### TASK GOAL
Write out every line of the records below as a JSON list of strings, one string per line, omitting blank lines.

### RECORDS PROVIDED

+ + +

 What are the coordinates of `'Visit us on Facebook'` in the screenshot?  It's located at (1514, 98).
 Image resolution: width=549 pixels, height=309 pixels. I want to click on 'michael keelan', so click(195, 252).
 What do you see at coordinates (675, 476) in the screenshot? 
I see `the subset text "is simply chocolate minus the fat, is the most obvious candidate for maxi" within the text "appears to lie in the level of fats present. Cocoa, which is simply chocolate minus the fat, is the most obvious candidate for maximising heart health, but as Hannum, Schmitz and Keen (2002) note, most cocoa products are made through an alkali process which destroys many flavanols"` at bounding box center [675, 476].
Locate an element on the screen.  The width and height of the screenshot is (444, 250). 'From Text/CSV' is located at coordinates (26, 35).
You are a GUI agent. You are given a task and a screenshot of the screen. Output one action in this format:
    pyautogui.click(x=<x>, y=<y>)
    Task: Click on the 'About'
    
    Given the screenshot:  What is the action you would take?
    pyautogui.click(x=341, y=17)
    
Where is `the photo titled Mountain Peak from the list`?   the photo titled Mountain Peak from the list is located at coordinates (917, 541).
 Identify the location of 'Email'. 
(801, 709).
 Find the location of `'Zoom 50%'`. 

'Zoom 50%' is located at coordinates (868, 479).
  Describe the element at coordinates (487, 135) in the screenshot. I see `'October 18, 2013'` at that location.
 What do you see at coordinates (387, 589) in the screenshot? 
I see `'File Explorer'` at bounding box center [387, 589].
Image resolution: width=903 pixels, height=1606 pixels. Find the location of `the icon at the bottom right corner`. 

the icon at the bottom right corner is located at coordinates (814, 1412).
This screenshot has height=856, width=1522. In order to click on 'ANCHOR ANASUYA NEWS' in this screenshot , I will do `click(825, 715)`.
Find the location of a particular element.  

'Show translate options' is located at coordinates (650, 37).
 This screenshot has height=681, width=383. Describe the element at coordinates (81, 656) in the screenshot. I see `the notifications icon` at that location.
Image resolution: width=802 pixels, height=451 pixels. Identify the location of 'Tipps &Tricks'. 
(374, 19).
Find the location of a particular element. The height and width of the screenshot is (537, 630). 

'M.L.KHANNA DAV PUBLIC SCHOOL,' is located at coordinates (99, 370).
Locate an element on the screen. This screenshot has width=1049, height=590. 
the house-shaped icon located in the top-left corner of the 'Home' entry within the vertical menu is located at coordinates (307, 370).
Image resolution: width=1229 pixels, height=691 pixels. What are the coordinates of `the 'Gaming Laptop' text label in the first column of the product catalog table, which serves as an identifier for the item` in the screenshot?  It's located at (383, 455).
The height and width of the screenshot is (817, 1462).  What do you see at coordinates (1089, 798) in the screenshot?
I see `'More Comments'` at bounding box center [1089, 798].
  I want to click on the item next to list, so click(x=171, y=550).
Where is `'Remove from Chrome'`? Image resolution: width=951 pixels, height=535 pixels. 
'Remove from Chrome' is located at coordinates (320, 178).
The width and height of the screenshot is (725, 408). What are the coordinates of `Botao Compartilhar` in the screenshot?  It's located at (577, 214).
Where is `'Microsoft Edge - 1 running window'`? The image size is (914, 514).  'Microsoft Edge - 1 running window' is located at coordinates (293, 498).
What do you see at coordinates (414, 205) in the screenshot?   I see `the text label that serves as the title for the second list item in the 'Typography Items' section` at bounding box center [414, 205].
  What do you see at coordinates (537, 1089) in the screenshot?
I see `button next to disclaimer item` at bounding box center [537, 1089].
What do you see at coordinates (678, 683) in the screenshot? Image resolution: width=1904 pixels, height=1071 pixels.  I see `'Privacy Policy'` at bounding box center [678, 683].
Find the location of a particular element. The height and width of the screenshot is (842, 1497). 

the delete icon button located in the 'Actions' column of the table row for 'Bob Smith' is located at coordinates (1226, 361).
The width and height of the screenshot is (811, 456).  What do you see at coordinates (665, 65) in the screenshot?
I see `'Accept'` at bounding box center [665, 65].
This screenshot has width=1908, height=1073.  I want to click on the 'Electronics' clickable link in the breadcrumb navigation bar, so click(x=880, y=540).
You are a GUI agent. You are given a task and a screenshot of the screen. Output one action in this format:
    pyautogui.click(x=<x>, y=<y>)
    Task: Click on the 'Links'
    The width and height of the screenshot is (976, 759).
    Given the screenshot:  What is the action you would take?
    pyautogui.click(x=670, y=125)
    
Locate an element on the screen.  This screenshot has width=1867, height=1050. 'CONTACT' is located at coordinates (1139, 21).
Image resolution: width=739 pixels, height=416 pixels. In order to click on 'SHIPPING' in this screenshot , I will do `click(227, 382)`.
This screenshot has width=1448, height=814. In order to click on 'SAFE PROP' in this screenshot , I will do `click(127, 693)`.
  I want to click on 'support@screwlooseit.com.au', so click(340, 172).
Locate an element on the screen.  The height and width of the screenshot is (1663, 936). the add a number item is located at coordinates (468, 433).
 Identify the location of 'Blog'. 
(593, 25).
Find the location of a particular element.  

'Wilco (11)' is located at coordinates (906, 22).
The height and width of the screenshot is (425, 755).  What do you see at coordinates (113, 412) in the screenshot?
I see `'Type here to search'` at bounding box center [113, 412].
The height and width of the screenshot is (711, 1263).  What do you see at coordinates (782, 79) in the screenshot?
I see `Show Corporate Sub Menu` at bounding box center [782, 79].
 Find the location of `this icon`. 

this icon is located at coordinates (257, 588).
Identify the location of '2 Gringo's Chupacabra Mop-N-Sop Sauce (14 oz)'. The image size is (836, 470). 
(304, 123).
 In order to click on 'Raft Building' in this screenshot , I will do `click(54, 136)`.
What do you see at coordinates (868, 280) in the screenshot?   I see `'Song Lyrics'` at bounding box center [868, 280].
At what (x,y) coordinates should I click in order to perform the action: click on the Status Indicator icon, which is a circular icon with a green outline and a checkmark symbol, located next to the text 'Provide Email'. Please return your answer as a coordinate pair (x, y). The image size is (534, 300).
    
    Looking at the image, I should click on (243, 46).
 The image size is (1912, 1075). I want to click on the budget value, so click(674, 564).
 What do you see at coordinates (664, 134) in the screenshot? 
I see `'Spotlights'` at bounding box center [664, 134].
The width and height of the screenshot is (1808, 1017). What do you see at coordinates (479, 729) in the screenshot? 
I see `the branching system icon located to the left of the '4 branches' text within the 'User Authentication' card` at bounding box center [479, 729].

+ + +

### SOLUTION TO THIS EXERCISE
[
  " What are the coordinates of `'Visit us on Facebook'` in the screenshot?  It's located at (1514, 98).",
  " Image resolution: width=549 pixels, height=309 pixels. I want to click on 'michael keelan', so click(195, 252).",
  " What do you see at coordinates (675, 476) in the screenshot? ",
  "I see `the subset text \"is simply chocolate minus the fat, is the most obvious candidate for maxi\" within the text \"appears to lie in the level of fats present. Cocoa, which is simply chocolate minus the fat, is the most obvious candidate for maximising heart health, but as Hannum, Schmitz and Keen (2002) note, most cocoa products are made through an alkali process which destroys many flavanols\"` at bounding box center [675, 476].",
  "Locate an element on the screen.  The width and height of the screenshot is (444, 250). 'From Text/CSV' is located at coordinates (26, 35).",
  "You are a GUI agent. You are given a task and a screenshot of the screen. Output one action in this format:",
  "    pyautogui.click(x=<x>, y=<y>)",
  "    Task: Click on the 'About'",
  "    Given the screenshot:  What is the action you would take?",
  "    pyautogui.click(x=341, y=17)",
  "Where is `the photo titled Mountain Peak from the list`?   the photo titled Mountain Peak from the list is located at coordinates (917, 541).",
  " Identify the location of 'Email'. ",
  "(801, 709).",
  " Find the location of `'Zoom 50%'`. ",
  "'Zoom 50%' is located at coordinates (868, 479).",
  "  Describe the element at coordinates (487, 135) in the screenshot. I see `'October 18, 2013'` at that location.",
  " What do you see at coordinates (387, 589) in the screenshot? ",
  "I see `'File Explorer'` at bounding box center [387, 589].",
  "Image resolution: width=903 pixels, height=1606 pixels. Find the location of `the icon at the bottom right corner`. ",
  "the icon at the bottom right corner is located at coordinates (814, 1412).",
  "This screenshot has height=856, width=1522. In order to click on 'ANCHOR ANASUYA NEWS' in this screenshot , I will do `click(825, 715)`.",
  "Find the location of a particular element.  ",
  "'Show translate options' is located at coordinates (650, 37).",
  " This screenshot has height=681, width=383. Describe the element at coordinates (81, 656) in the screenshot. I see `the notifications icon` at that location.",
  "Image resolution: width=802 pixels, height=451 pixels. Identify the location of 'Tipps &Tricks'. ",
  "(374, 19).",
  "Find the location of a particular element. The height and width of the screenshot is (537, 630). ",
  "'M.L.KHANNA DAV PUBLIC SCHOOL,' is located at coordinates (99, 370).",
  "Locate an element on the screen. This screenshot has width=1049, height=590. ",
  "the house-shaped icon located in the top-left corner of the 'Home' entry within the vertical menu is located at coordinates (307, 370).",
  "Image resolution: width=1229 pixels, height=691 pixels. What are the coordinates of `the 'Gaming Laptop' text label in the first column of the product catalog table, which serves as an identifier for the item` in the screenshot?  It's located at (383, 455).",
  "The height and width of the screenshot is (817, 1462).  What do you see at coordinates (1089, 798) in the screenshot?",
  "I see `'More Comments'` at bounding box center [1089, 798].",
  "  I want to click on the item next to list, so click(x=171, y=550).",
  "Where is `'Remove from Chrome'`? Image resolution: width=951 pixels, height=535 pixels. ",
  "'Remove from Chrome' is located at coordinates (320, 178).",
  "The width and height of the screenshot is (725, 408). What are the coordinates of `Botao Compartilhar` in the screenshot?  It's located at (577, 214).",
  "Where is `'Microsoft Edge - 1 running window'`? The image size is (914, 514).  'Microsoft Edge - 1 running window' is located at coordinates (293, 498).",
  "What do you see at coordinates (414, 205) in the screenshot?   I see `the text label that serves as the title for the second list item in the 'Typography Items' section` at bounding box center [414, 205].",
  "  What do you see at coordinates (537, 1089) in the screenshot?",
  "I see `button next to disclaimer item` at bounding box center [537, 1089].",
  "What do you see at coordinates (678, 683) in the screenshot? Image resolution: width=1904 pixels, height=1071 pixels.  I see `'Privacy Policy'` at bounding box center [678, 683].",
  "Find the location of a particular element. The height and width of the screenshot is (842, 1497). ",
  "the delete icon button located in the 'Actions' column of the table row for 'Bob Smith' is located at coordinates (1226, 361).",
  "The width and height of the screenshot is (811, 456).  What do you see at coordinates (665, 65) in the screenshot?",
  "I see `'Accept'` at bounding box center [665, 65].",
  "This screenshot has width=1908, height=1073.  I want to click on the 'Electronics' clickable link in the breadcrumb navigation bar, so click(x=880, y=540).",
  "You are a GUI agent. You are given a task and a screenshot of the screen. Output one action in this format:",
  "    pyautogui.click(x=<x>, y=<y>)",
  "    Task: Click on the 'Links'",
  "    The width and height of the screenshot is (976, 759).",
  "    Given the screenshot:  What is the action you would take?",
  "    pyautogui.click(x=670, y=125)",
  "Locate an element on the screen.  This screenshot has width=1867, height=1050. 'CONTACT' is located at coordinates (1139, 21).",
  "Image resolution: width=739 pixels, height=416 pixels. In order to click on 'SHIPPING' in this screenshot , I will do `click(227, 382)`.",
  "This screenshot has width=1448, height=814. In order to click on 'SAFE PROP' in this screenshot , I will do `click(127, 693)`.",
  "  I want to click on 'support@screwlooseit.com.au', so click(340, 172).",
  "Locate an element on the screen.  The height and width of the screenshot is (1663, 936). the add a number item is located at coordinates (468, 433).",
  " Identify the location of 'Blog'. ",
  "(593, 25).",
  "Find the location of a particular element.  ",
  "'Wilco (11)' is located at coordinates (906, 22).",
  "The height and width of the screenshot is (425, 755).  What do you see at coordinates (113, 412) in the screenshot?",
  "I see `'Type here to search'` at bounding box center [113, 412].",
  "The height and width of the screenshot is (711, 1263).  What do you see at coordinates (782, 79) in the screenshot?",
  "I see `Show Corporate Sub Menu` at bounding box center [782, 79].",
  " Find the location of `this icon`. ",
  "this icon is located at coordinates (257, 588).",
  "Identify the location of '2 Gringo's Chupacabra Mop-N-Sop Sauce (14 oz)'. The image size is (836, 470). ",
  "(304, 123).",
  " In order to click on 'Raft Building' in this screenshot , I will do `click(54, 136)`.",
  "What do you see at coordinates (868, 280) in the screenshot?   I see `'Song Lyrics'` at bounding box center [868, 280].",
  "At what (x,y) coordinates should I click in order to perform the action: click on the Status Indicator icon, which is a circular icon with a green outline and a checkmark symbol, located next to the text 'Provide Email'. Please return your answer as a coordinate pair (x, y). The image size is (534, 300).",
  "    Looking at the image, I should click on (243, 46).",
  " The image size is (1912, 1075). I want to click on the budget value, so click(674, 564).",
  " What do you see at coordinates (664, 134) in the screenshot? ",
  "I see `'Spotlights'` at bounding box center [664, 134].",
  "The width and height of the screenshot is (1808, 1017). What do you see at coordinates (479, 729) in the screenshot? ",
  "I see `the branching system icon located to the left of the '4 branches' text within the 'User Authentication' card` at bounding box center [479, 729]."
]